EXERCISE REQUIREMENTS
Can you write out the whole listing exactly?

GIVEN DATA
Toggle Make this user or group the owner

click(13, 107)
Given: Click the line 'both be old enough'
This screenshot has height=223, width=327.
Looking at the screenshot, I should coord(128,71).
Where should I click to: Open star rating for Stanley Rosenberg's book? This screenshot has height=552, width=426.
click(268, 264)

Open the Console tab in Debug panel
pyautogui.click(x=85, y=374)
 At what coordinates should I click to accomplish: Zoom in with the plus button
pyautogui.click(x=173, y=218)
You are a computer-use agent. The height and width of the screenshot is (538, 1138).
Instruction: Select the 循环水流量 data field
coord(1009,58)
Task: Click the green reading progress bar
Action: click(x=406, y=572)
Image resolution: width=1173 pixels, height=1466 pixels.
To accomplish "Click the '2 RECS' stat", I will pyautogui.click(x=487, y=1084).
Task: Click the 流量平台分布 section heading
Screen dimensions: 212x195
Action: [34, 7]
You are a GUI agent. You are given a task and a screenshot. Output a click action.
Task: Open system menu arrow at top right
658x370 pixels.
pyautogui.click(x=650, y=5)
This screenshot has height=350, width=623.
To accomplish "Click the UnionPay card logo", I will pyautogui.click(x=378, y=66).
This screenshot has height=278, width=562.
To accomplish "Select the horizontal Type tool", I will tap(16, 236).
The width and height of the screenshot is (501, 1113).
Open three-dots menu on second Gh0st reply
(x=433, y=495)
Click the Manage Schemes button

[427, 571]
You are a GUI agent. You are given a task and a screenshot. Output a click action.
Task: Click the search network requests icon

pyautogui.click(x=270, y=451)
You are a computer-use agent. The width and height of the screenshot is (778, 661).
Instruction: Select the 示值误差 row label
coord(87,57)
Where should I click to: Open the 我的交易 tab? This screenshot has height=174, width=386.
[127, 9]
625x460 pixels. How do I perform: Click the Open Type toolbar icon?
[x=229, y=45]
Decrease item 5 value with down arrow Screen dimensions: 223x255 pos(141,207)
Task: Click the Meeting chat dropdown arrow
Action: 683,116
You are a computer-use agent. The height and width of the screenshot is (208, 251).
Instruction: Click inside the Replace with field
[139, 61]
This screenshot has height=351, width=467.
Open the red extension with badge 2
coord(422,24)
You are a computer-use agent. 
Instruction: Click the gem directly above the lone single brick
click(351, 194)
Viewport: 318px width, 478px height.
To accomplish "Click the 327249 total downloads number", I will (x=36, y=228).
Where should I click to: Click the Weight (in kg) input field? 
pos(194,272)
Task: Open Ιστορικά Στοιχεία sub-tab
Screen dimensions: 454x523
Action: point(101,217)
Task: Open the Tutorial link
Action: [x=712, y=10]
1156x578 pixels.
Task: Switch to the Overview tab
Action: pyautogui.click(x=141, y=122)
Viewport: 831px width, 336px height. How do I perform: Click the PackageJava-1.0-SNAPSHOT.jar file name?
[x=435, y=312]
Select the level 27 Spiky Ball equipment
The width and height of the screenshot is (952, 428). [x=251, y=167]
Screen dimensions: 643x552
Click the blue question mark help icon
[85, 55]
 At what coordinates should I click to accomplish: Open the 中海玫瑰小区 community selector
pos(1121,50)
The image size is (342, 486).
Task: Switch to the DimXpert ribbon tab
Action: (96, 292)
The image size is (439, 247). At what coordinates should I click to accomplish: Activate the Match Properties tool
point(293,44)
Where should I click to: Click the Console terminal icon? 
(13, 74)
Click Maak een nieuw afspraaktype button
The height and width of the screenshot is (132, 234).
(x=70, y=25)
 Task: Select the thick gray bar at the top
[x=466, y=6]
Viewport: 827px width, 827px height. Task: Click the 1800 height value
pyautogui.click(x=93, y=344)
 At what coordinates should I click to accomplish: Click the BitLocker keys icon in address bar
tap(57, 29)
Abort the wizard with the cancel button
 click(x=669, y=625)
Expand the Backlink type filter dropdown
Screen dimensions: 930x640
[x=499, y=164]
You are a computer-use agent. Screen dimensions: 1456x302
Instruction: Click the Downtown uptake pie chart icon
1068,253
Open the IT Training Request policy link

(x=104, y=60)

RESPONSE TO THIS TASK
Toggle Make this user or group the owner

click(13, 107)
Given: Click the line 'both be old enough'
This screenshot has height=223, width=327.
Looking at the screenshot, I should coord(128,71).
Where should I click to: Open star rating for Stanley Rosenberg's book? This screenshot has height=552, width=426.
click(268, 264)

Open the Console tab in Debug panel
pyautogui.click(x=85, y=374)
 At what coordinates should I click to accomplish: Zoom in with the plus button
pyautogui.click(x=173, y=218)
You are a computer-use agent. The height and width of the screenshot is (538, 1138).
Instruction: Select the 循环水流量 data field
coord(1009,58)
Task: Click the green reading progress bar
Action: click(x=406, y=572)
Image resolution: width=1173 pixels, height=1466 pixels.
To accomplish "Click the '2 RECS' stat", I will pyautogui.click(x=487, y=1084).
Task: Click the 流量平台分布 section heading
Screen dimensions: 212x195
Action: [34, 7]
You are a GUI agent. You are given a task and a screenshot. Output a click action.
Task: Open system menu arrow at top right
658x370 pixels.
pyautogui.click(x=650, y=5)
This screenshot has height=350, width=623.
To accomplish "Click the UnionPay card logo", I will pyautogui.click(x=378, y=66).
This screenshot has height=278, width=562.
To accomplish "Select the horizontal Type tool", I will tap(16, 236).
The width and height of the screenshot is (501, 1113).
Open three-dots menu on second Gh0st reply
(x=433, y=495)
Click the Manage Schemes button

[427, 571]
You are a GUI agent. You are given a task and a screenshot. Output a click action.
Task: Click the search network requests icon

pyautogui.click(x=270, y=451)
You are a computer-use agent. The width and height of the screenshot is (778, 661).
Instruction: Select the 示值误差 row label
coord(87,57)
Where should I click to: Open the 我的交易 tab? This screenshot has height=174, width=386.
[127, 9]
625x460 pixels. How do I perform: Click the Open Type toolbar icon?
[x=229, y=45]
Decrease item 5 value with down arrow Screen dimensions: 223x255 pos(141,207)
Task: Click the Meeting chat dropdown arrow
Action: 683,116
You are a computer-use agent. The height and width of the screenshot is (208, 251).
Instruction: Click inside the Replace with field
[139, 61]
This screenshot has height=351, width=467.
Open the red extension with badge 2
coord(422,24)
You are a computer-use agent. 
Instruction: Click the gem directly above the lone single brick
click(351, 194)
Viewport: 318px width, 478px height.
To accomplish "Click the 327249 total downloads number", I will (x=36, y=228).
Where should I click to: Click the Weight (in kg) input field? 
pos(194,272)
Task: Open Ιστορικά Στοιχεία sub-tab
Screen dimensions: 454x523
Action: point(101,217)
Task: Open the Tutorial link
Action: [x=712, y=10]
1156x578 pixels.
Task: Switch to the Overview tab
Action: pyautogui.click(x=141, y=122)
Viewport: 831px width, 336px height. How do I perform: Click the PackageJava-1.0-SNAPSHOT.jar file name?
[x=435, y=312]
Select the level 27 Spiky Ball equipment
The width and height of the screenshot is (952, 428). [x=251, y=167]
Screen dimensions: 643x552
Click the blue question mark help icon
[85, 55]
 At what coordinates should I click to accomplish: Open the 中海玫瑰小区 community selector
pos(1121,50)
The image size is (342, 486).
Task: Switch to the DimXpert ribbon tab
Action: (96, 292)
The image size is (439, 247). At what coordinates should I click to accomplish: Activate the Match Properties tool
point(293,44)
Where should I click to: Click the Console terminal icon? 
(13, 74)
Click Maak een nieuw afspraaktype button
The height and width of the screenshot is (132, 234).
(x=70, y=25)
 Task: Select the thick gray bar at the top
[x=466, y=6]
Viewport: 827px width, 827px height. Task: Click the 1800 height value
pyautogui.click(x=93, y=344)
 At what coordinates should I click to accomplish: Click the BitLocker keys icon in address bar
tap(57, 29)
Abort the wizard with the cancel button
 click(x=669, y=625)
Expand the Backlink type filter dropdown
Screen dimensions: 930x640
[x=499, y=164]
You are a computer-use agent. Screen dimensions: 1456x302
Instruction: Click the Downtown uptake pie chart icon
1068,253
Open the IT Training Request policy link

(x=104, y=60)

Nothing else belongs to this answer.